I would usually not go around tone-policing, but I think it would be beneficial in controversial times like this to remember that as **a community we wanted to move away **from evaluating charitable initiatives based on how they sound and instead evaluate them on their results. In that vein, I do not think that it is helpful to quote rumoured single sentences by founders without any context ("not believing in budgets") and without actually engaging with that sentence. The founders do not owe us accountability of private sentences that they might have uttered at some point.

Hits based giving means that Open Phil should not police the furniture of their grantees, and I am also unsure whether the way they manage inventory is indeed of public interest, as they are not soliciting donations from the public at the moment.

Just wanted to point out that Peter and you seem to mention two different classes of behaviors. While the behaviors you mention certainly create a more unwelcoming environment to women and shouldn't be welcome in EA environmens, I don't think they would meet the (legal ?) definition of sexual harassment and may not be the types of actions Peter had in mind.

IANAL, so I will just quote another government website, but I would be very surprised if accusation 1 holds any water. This was not difficult to find at all; also it seems a bit odd to first admit to not understanding what "legal authority" means but bringing the accusation forth anyway.

" A charity can pay a trustee for the supply of any goods or services over and above normal trustee duties. The decision to do this must be made by those trustees who will not benefit. [...].

Examples of goods or services that may be provided by a trustee in return for payment under the power in the Charities Act include:

  • the delivery of a lecture
  • a piece of research work...
  • the occasional use of a trustee’s premises or facilities

"
https://www.gov.uk/government/publications/trustee-expenses-and-payments-cc11/trustee-expenses-and-payments#s5-3

it would be trivial for one of the staff to say so.

It seems unreasonable to expect a reply from staff to a forum post within 3 hours, let alone to one that is fairly accusatory in tone. Also, many people will downvote and explain their reasoning later when they have more time in the evening.

I will also reiterate my earlier comment that we should establish norms of contacting organisations with such accusations before they are published, unless good reasons exist not do so.

I tried to comment on the page https://ai-risk-discussions.org/perspectives/test-before-deploying, but instead got an error message telling me to use the contact mail.

I really enjoyed this post. Small note: The links in the "If you found this post interesting, you might also like" section are not working.

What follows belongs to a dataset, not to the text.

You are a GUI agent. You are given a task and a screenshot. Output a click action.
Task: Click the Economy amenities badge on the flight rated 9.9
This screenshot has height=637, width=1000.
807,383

I intensively skimmed the first suggested article "Technology is not Values Neutral. Ending the reign of nihilistic design", and found the analysis mostly lucid and free of political buzzwords. There's definitely a lot worth engaging with there. Similarly to what you write however, I got a sense of unjustified optimism in the proposed solution, which centers around analyzing second and third order effects of technology during their development. Unfortunately, the article does not appear to acknowledge that predicting such societal effects seems really hard, as evidenced by the observation that people in the past have anecdotically been usually wrong about the sociatal effects of technologies, and that there is no consensus even on the current effects of e.g. social media on society.

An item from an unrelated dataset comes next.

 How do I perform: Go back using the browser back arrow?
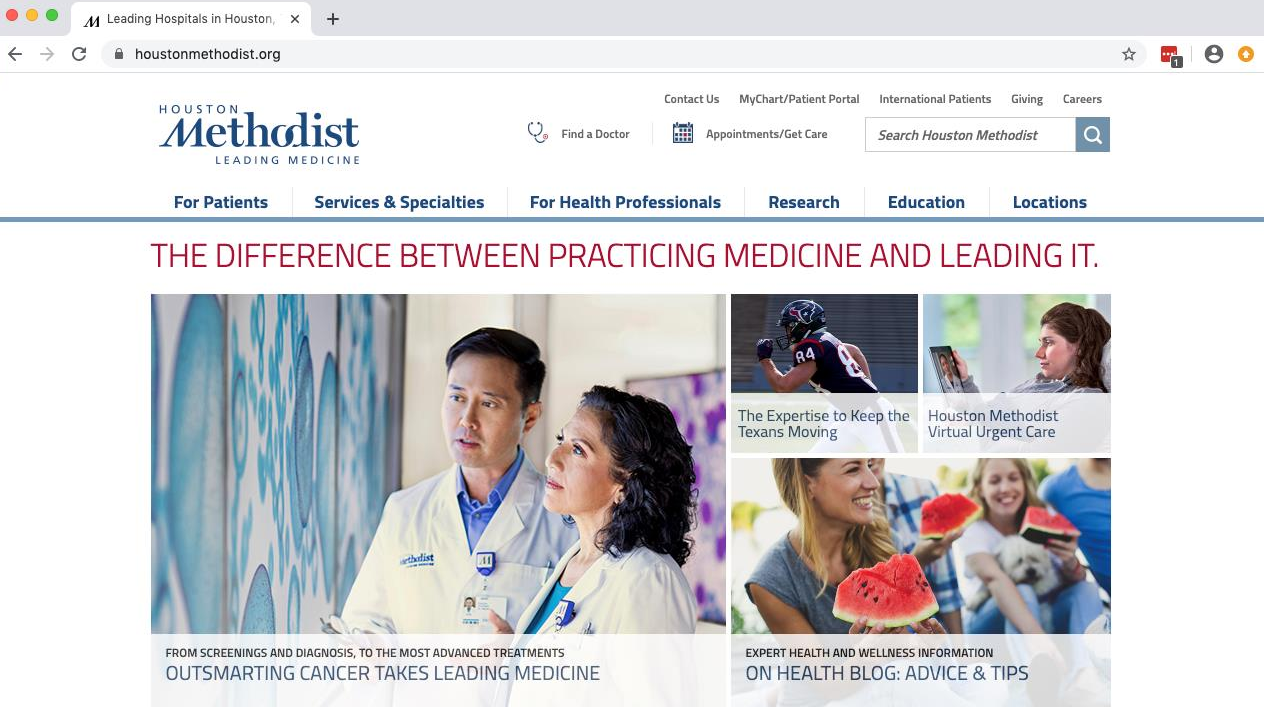pyautogui.click(x=15, y=54)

To people who found themselves agreeing with this post, I encourage applying it in practice when you actually do encounter first posts (if they obey forum norms). Take this post which was a first post for the author and consider whether people could have been a little kinder with their downvotes. (To be frank, I am a little bitter about my similar experience, so I am a bit sensitive to expressed but not lived norms of welcoming new post writers).